O diário é um percurso incerto, exibe as agruras cotidianas e expõe a necessária insistência diante da tentativa de escrever. A vida exige seguir acontecendo, não é possível suspendê-la para escrever: “no puedo escapar de mi”[14], afirma Santiago Loza. Contudo, é preciso tornar o enfrentamento da escritura uma necessidade, e assim já não mais se reconhecer a não ser diante dela, diariamente. Certa vez li algo sobre a maneira para recordar de si ser a mesma para esquecer: escrever[15]. O escritor deve recordar daquilo que é quando não é aquele que escreve, de seus viveres cotidianos, momento em que vive alguma verdade, e não durante o infortúnio do escrever, afundado em farsa. Com textos curtos, Santiago traz episódios de sua história nos quais a presença da escritura é a linha principal. Esses encontros o provocam a pensar a escritura e, consequentemente, pensar sobre si mesmo, “vaya donde vaya me sigo llevando”[16]. A escritura, ao modo da tarefa de Sísifo, não permite ao escritor deixar de carregar a si mesmo ao longo do processo; ter essa consciência é apropriar-se de seu destino, e, ao tomá-lo para si, montar, desmontar e remontar de uma maneira outra: tramar um destino outro para si. Santiago Loza revela aquilo que chamou de “falha”, que seu corpo passou a apresentar; o escritor desenvolveu reumatismo com o passar dos anos, e é no encontro com a água que essa dita “falha” torna-se ausente. Nadar corrompe a vida e cria uma nova maquinaria para esse corpo que passa a apresentar um funcionamento outro em frente a necessidade de reinvenção, assim como a escritura corrompe a vida ao construir uma “realidad en lo imposible”[17].



Referências


[1] Ausente por tempo indeterminado. RIBEYRO, Julio Ramón.

[2] Escrever.

[3] “Nadadores lentos, nadar porque sim, escrever porque sim. Na falta de motivos, é melhor nadar ou escrever, é melhor entregar-se ao vazio”. Nadadores lentos. LOZA, Santiago.

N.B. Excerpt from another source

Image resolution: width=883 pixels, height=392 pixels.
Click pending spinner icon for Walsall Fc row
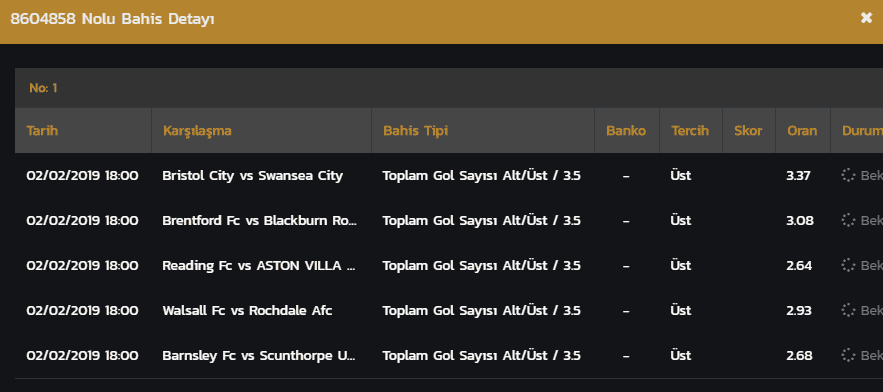coord(848,310)
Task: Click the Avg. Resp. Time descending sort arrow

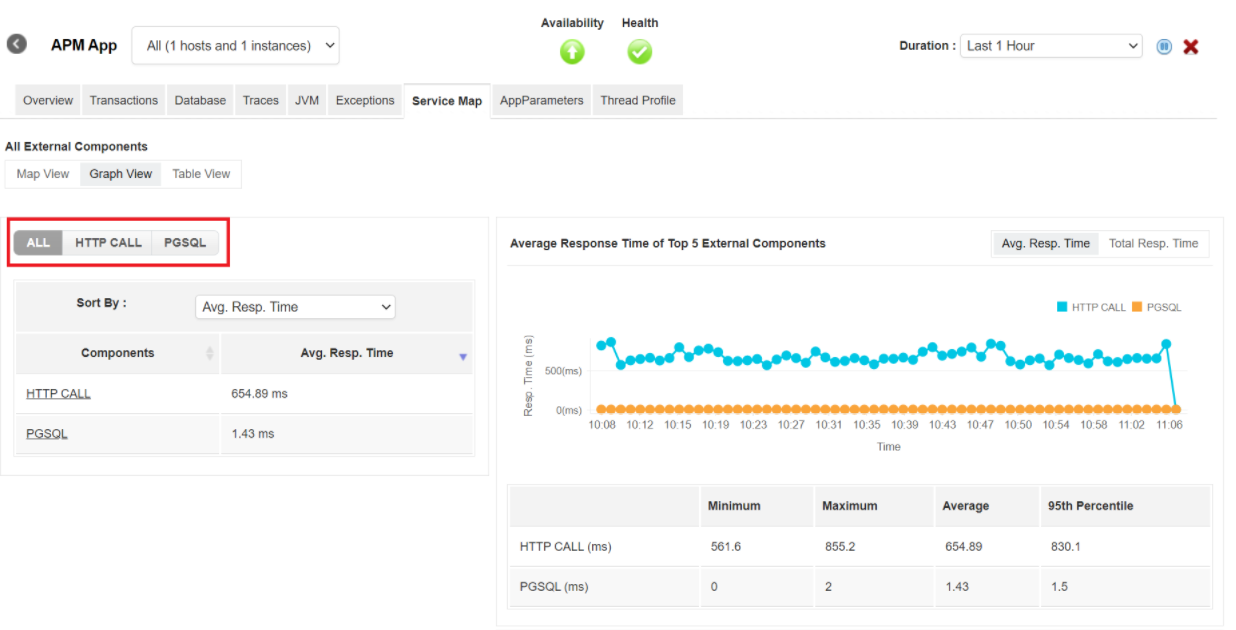Action: [463, 357]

[4] “Escrever é descobrir que não sei como se escreve”. Nadadores lentos. LOZA, Santiago.

[5] “A escritura se impõe ou te repele”. Nadadores lentos. LOZA, Santiago.

[6] Anos de formação: Os diários de Emilio Renzi. PIGLIA, Ricardo.

[7] Detetives Selvagens. BOLAÑO, Roberto.

[8] O escritor argentino se chama Ricardo Emilio Piglia Renzi. Piglia em alguns de seus romances apresenta um personagem nomeado Emilio Renzi. Joga com esses outros dois nomes, que também são seus, para explorar essa região composta de realidade e de ficção.

[9] Anos de formação: Os diários de Emilio Renzi. PIGLIA, Ricardo.

[10] “Penso que o que definem como autoficção ou autobiográfico é uma fraude. Tudo é uma invenção. Nada realmente aconteceu. Nadadores lentos. LOZA, Santiago.

[11] “A escritura permite rasuras”. Crítica y ficção. PIGLIA, Ricardo.

[12] “O lugar onde as rasuras da vida são possíveis”. Crítica y ficção. PIGLIA, Ricardo.

[13] O conceito de ficção. SAER, Juan José.

[14] “Não posso escapar de mim”. Nadadores lentos. LOZA, Santiago.

[15] O espaço literário. BLANCHOT, Maurice.

[16] “Vá aonde vá sigo me carregando”. Nadadores lentos. LOZA, Santiago.

[17] “Realidade no impossível”. Nadadores lentos. LOZA, Santiago.